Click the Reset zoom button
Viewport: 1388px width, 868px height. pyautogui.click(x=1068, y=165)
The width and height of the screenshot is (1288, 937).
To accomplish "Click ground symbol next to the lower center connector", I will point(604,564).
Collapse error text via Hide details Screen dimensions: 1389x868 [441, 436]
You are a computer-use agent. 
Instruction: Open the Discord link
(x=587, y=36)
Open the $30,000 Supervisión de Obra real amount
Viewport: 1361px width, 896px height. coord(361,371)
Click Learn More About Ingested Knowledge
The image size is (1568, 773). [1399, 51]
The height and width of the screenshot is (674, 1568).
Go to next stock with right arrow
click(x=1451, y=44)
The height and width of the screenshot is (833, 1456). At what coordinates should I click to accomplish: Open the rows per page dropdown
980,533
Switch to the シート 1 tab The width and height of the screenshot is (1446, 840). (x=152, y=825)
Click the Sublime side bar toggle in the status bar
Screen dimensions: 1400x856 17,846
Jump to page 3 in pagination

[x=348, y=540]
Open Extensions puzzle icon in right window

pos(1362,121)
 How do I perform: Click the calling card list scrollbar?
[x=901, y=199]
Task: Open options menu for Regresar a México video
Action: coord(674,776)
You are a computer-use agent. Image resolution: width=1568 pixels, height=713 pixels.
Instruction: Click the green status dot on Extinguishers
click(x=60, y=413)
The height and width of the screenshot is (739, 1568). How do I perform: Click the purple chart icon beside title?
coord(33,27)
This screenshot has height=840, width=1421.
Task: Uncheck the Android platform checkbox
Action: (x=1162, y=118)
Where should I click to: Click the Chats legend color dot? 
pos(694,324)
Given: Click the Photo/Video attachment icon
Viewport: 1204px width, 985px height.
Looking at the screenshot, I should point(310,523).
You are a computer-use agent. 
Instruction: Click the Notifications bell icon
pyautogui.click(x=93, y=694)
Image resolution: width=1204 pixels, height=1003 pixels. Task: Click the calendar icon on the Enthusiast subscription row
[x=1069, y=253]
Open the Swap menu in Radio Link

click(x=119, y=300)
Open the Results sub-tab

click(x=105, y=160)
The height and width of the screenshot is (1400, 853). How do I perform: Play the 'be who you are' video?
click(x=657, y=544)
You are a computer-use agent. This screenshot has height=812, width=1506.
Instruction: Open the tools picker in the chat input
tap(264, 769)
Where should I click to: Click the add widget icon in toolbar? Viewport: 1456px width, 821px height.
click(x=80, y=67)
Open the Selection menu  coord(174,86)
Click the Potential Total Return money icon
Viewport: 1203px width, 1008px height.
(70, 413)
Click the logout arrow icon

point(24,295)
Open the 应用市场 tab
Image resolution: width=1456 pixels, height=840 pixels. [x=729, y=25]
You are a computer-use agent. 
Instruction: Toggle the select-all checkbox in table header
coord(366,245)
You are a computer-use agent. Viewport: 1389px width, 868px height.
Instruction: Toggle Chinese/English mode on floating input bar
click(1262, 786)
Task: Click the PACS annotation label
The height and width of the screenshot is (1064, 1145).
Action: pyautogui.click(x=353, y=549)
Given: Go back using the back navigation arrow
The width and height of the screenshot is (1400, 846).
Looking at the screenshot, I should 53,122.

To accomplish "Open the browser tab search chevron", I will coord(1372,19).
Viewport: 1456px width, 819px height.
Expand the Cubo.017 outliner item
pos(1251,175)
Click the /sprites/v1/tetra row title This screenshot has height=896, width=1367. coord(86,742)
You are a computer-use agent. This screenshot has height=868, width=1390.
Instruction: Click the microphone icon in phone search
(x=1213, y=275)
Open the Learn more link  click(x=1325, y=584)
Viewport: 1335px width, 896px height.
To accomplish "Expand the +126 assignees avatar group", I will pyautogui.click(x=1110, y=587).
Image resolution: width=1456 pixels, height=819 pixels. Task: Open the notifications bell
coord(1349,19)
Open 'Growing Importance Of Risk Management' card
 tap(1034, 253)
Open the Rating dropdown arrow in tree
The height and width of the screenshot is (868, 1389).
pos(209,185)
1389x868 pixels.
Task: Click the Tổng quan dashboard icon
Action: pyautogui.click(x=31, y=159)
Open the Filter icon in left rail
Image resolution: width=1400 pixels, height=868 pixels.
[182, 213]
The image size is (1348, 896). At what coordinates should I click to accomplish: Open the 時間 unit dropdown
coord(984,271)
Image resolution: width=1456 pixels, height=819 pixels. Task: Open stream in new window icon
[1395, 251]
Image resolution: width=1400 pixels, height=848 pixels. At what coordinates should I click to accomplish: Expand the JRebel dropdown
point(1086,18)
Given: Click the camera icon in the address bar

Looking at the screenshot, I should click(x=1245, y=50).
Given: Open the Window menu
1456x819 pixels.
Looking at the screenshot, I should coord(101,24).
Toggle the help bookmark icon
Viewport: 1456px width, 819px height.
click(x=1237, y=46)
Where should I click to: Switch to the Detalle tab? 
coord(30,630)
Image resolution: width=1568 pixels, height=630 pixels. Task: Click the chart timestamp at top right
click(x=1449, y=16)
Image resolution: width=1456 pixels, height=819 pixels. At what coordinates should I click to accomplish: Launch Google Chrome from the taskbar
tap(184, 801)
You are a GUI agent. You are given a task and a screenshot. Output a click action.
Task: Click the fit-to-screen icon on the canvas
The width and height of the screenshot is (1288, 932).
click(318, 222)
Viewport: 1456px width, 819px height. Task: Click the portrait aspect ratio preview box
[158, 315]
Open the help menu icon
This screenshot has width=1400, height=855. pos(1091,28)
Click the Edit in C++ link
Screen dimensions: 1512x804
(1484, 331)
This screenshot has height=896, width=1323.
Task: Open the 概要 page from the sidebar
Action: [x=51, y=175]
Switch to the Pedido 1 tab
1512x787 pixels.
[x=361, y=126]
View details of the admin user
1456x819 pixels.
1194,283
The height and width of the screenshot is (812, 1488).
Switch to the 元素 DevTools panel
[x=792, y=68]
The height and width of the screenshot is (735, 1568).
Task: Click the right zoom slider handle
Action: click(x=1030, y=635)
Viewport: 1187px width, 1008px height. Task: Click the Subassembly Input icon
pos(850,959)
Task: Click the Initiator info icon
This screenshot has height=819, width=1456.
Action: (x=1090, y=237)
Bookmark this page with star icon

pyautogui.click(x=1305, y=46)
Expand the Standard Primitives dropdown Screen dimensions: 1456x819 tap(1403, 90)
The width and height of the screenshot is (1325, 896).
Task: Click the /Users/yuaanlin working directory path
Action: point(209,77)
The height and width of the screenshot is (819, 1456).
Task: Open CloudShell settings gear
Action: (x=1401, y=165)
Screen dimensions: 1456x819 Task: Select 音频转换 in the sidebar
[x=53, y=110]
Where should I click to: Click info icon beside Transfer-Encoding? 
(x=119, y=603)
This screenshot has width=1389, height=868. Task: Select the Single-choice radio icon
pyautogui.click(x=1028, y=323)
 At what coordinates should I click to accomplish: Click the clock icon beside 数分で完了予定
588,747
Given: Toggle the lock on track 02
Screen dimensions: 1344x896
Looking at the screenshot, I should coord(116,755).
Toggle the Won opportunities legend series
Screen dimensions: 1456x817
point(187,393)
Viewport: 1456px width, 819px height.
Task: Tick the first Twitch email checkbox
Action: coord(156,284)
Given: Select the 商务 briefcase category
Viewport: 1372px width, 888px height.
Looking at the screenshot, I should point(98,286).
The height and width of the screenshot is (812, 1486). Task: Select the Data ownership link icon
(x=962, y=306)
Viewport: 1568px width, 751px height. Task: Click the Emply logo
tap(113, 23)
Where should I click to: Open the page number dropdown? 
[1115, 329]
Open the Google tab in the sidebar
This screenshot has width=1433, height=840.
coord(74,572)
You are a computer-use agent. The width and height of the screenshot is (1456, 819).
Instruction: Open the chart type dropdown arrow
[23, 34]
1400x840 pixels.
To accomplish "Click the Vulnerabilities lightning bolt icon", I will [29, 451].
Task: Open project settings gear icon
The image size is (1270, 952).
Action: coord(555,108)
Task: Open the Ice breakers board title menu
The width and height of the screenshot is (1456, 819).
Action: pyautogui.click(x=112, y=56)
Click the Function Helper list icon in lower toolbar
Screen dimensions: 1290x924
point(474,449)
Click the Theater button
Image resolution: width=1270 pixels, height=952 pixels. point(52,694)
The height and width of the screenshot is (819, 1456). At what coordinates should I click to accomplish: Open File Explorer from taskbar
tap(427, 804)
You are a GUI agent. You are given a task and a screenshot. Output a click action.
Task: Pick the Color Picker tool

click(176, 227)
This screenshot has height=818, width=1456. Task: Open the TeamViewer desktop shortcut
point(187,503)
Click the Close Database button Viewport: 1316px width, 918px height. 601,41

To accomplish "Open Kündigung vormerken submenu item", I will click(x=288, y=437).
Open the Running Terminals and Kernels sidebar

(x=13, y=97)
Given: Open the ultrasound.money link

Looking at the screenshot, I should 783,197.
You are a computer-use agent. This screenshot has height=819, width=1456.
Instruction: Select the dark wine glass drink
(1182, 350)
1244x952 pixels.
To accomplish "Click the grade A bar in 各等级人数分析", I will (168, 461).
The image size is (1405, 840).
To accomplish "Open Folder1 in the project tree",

+++

TASK BRIEF: A count is needed of the lines in the entries that contain "lower". Supply only that number.

SOLUTION: 2